Utrechtse IS-verdachte Tugba T. beroept zich op haar zwijgrecht en blijft in de cel

© ANP
Utrecht - De 33-jarige Tugba T. uit Utrecht, vermoedelijk deelneemster aan de terroristische organisatie Islamitische Staat, blijft vastzitten. Dat heeft de rechtbank besloten.
De vrouw zou van juni 2014 tot november 2022 banden hebben gehad met IS. Volgens het Openbaar Ministerie werkte haar Turkse echtgenoot en vader van haar twee kinderen voor de politie van IS en verdiende het gezin daarmee een inkomen. De Utrechtse beroept zich op haar zwijgrecht waardoor justitie geen inzicht krijgt in haar drijfveren om naar het strijdgebied af te reizen.
Tugba T. behoort tot een groep van twaalf vrouwen die in november zijn teruggehaald uit Syrië. De rechtbank houdt deze week inleidende zittingen in hun zaken. Ook het verhaal van de Alkmaarse zussen Amina (24) en Amal E. (37) kwam vanmiddag aan bod in de rechtbank. Beiden worden verdacht van het voorbereiden van terroristische misdrijven.
Zo wordt Amal verweten dat ze dokter en korandocente is geweest. Amina wordt verweten dat ze ook in ziekenhuizen heeft gewerkt en wapentraining heeft gegeven. Ook zou ze explosieven hebben geproduceerd en zijn er volgens de aanklager aanwijzingen dat beiden deel uitmaakten van vrouwenbrigades.
'In oorlogssituatie geplaatst door mensen die ze vertrouwde'
De advocaat deed tijdens de eerste zitting een vergeefs verzoek om Amina E. uit de vrouwengevangenis te krijgen, waar ze sinds november verblijft. E. volgde daar de zitting via een videoverbinding. Volgens haar advocaat Mirjam Levy is E. als kind in een oorlogssituatie geplaatst door mensen die ze vertrouwde en kan justitie "haar moeilijk verantwoordelijk houden voor wat zich daar heeft afgespeeld". De rechtbank wees het verzoek af, omdat deze stelling nauwelijks valt te beoordelen en de verdenkingen groot zijn.

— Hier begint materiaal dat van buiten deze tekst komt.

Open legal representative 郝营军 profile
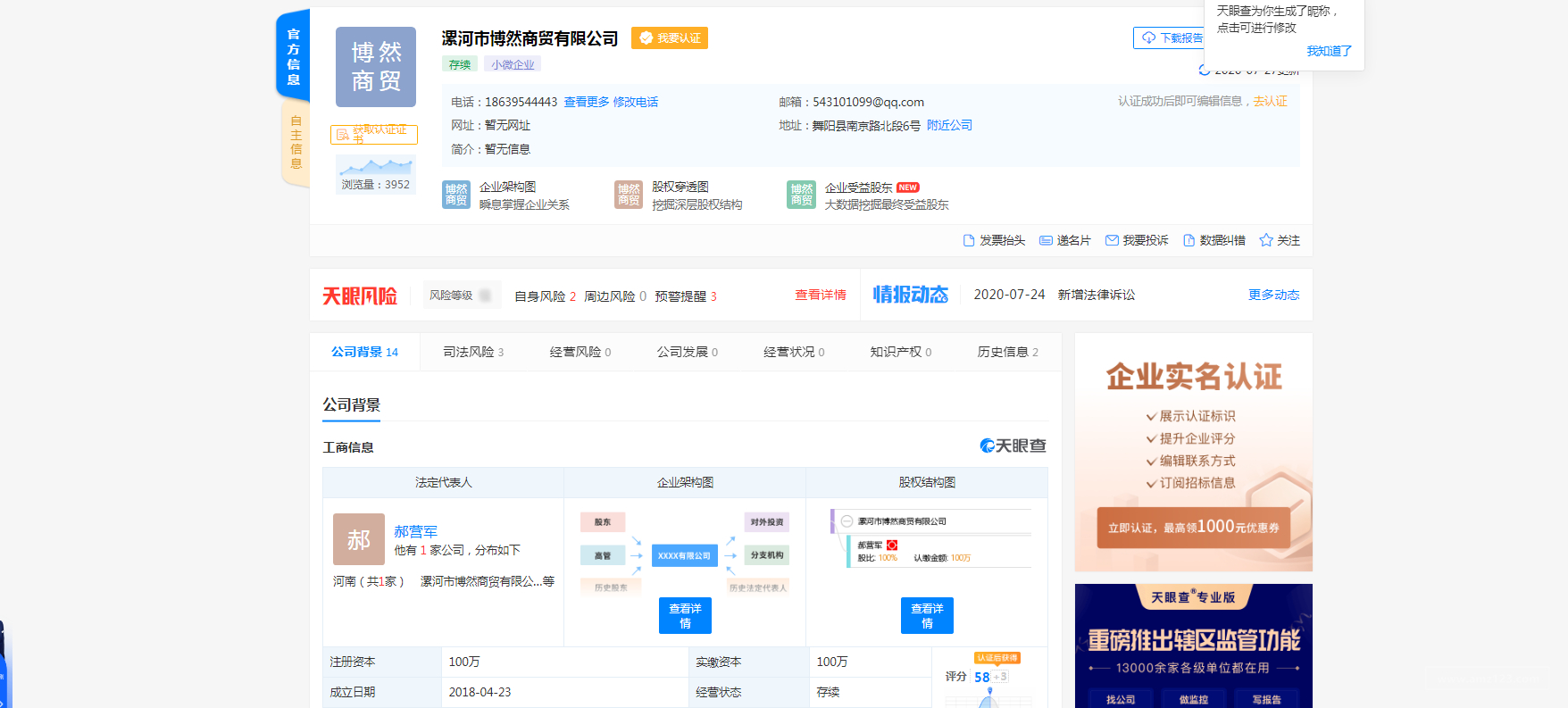This screenshot has height=708, width=1568. [x=415, y=531]
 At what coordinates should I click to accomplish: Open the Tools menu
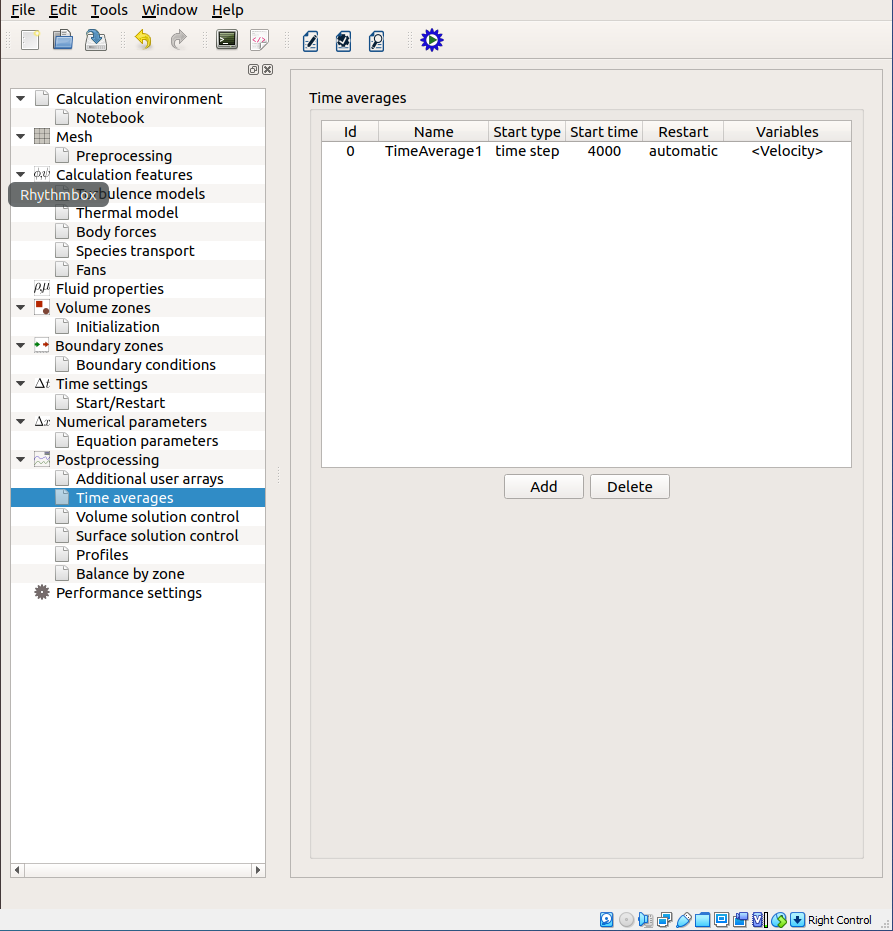coord(109,10)
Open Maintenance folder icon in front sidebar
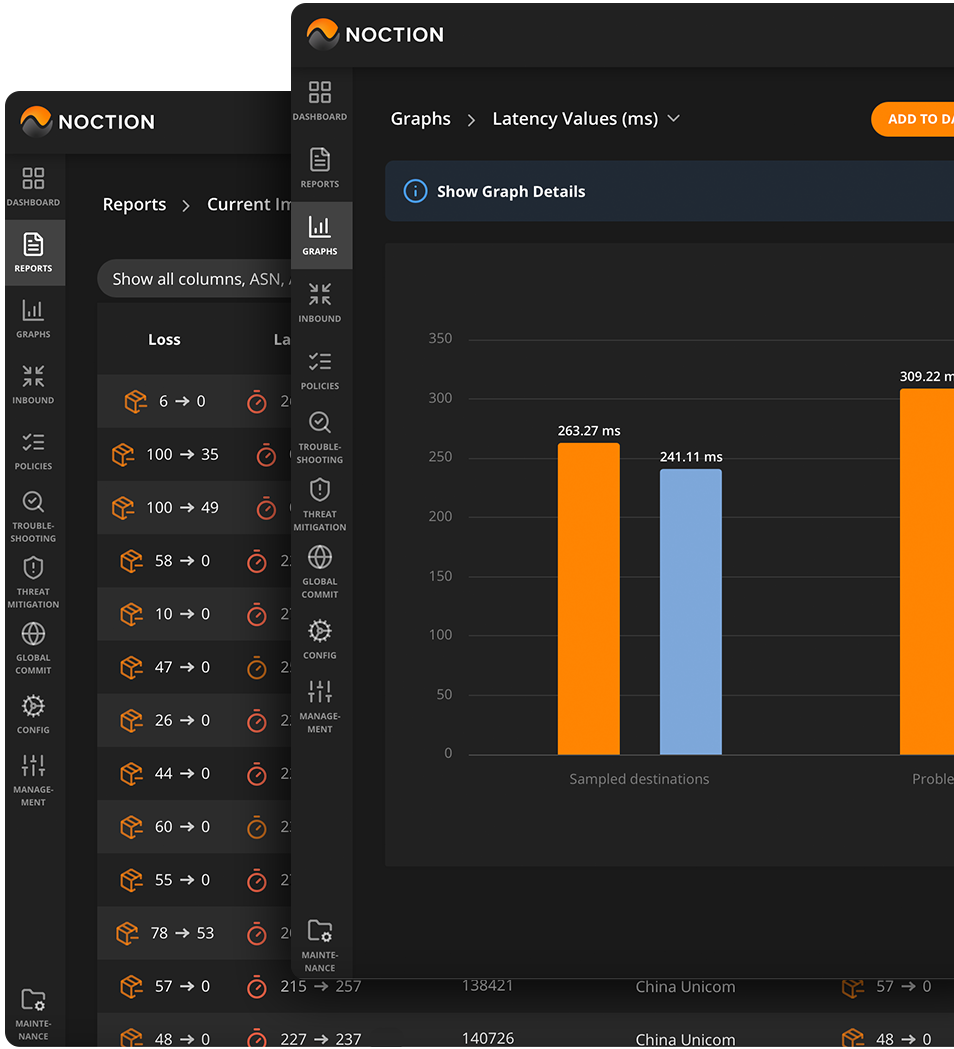This screenshot has height=1049, width=954. [320, 944]
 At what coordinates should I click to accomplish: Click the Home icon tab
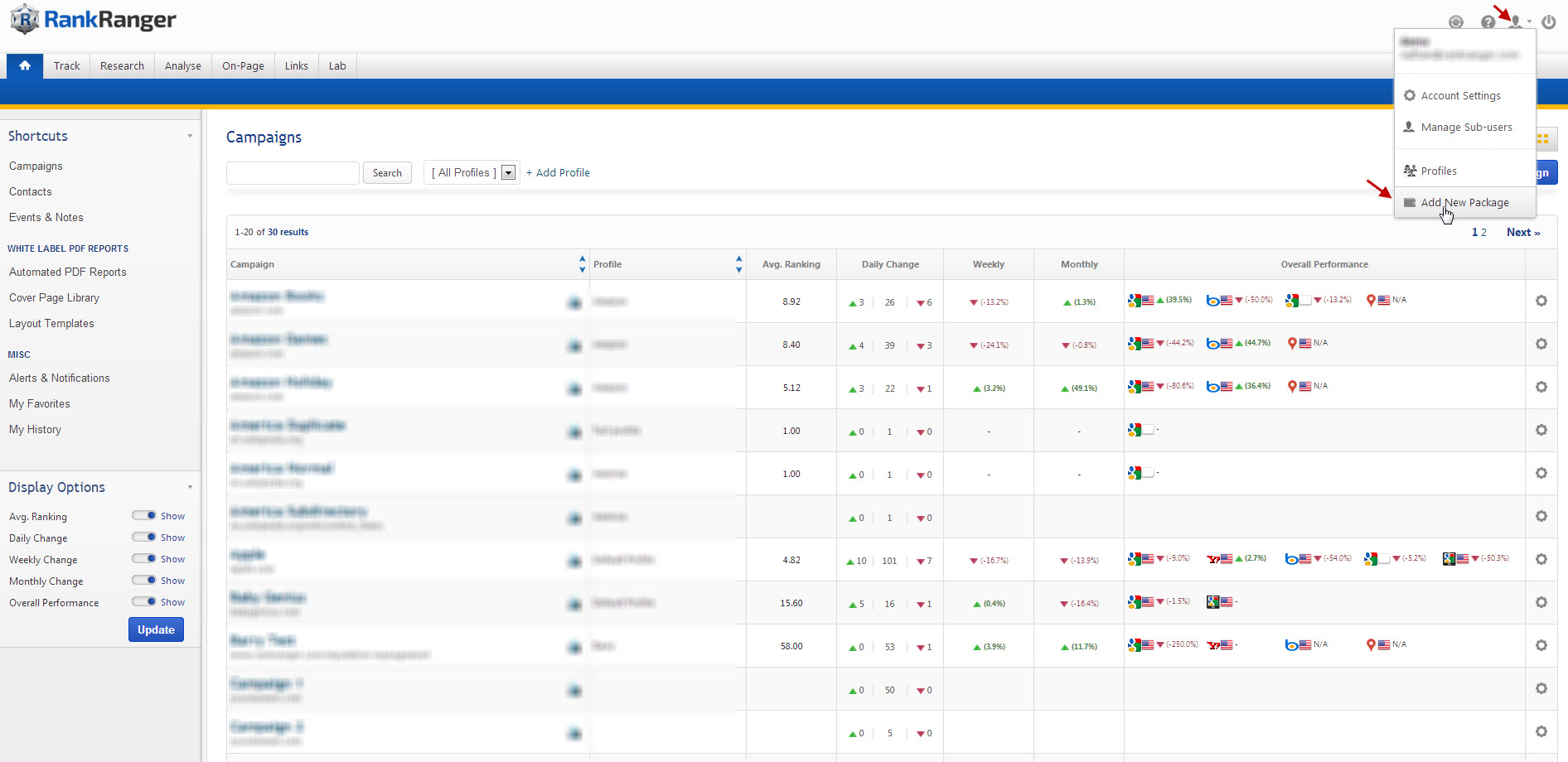[25, 65]
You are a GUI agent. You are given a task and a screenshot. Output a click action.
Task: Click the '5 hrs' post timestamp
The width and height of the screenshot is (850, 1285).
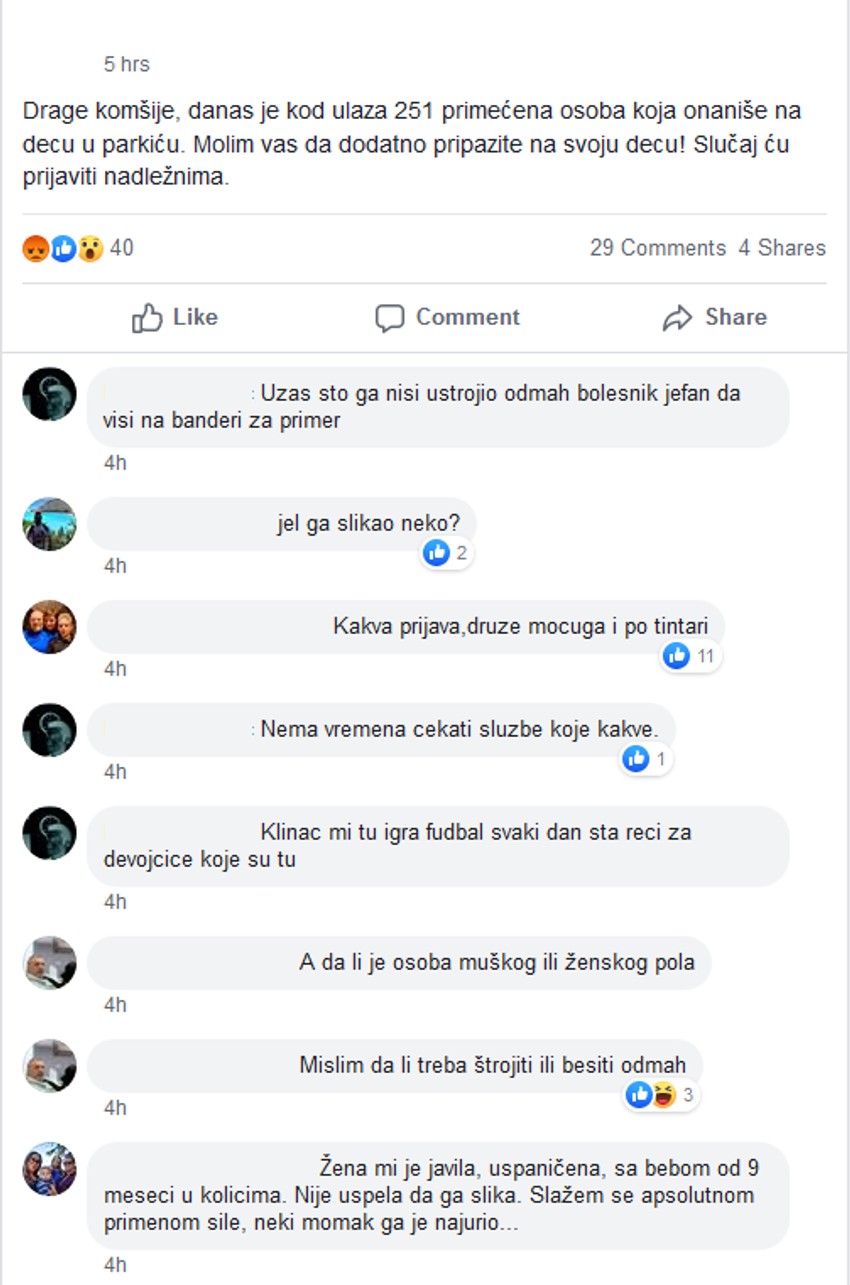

Amina is volgens haar advocaat eerder slachtoffer van mensenhandel dan verdachte van terroristische misdrijven. Ze was nog maar 16 jaar toen ze door familie naar Turkije en later Syrië werd meegenomen. Een jaar later werd ze uitgehuwelijkt door haar broer. Ze zou hulp moeten krijgen in plaats van straf, zei de raadsvrouw.
De rechtbank behandeld vanmiddag nog een paar zaken, waaronder de zaak van een vrouw die wordt verdacht van het houden van een jezidi-vrouw als slaaf en een vrouw die wordt verdacht van plundering. Deze twee vrouwen waren niet bij hun zaak aanwezig.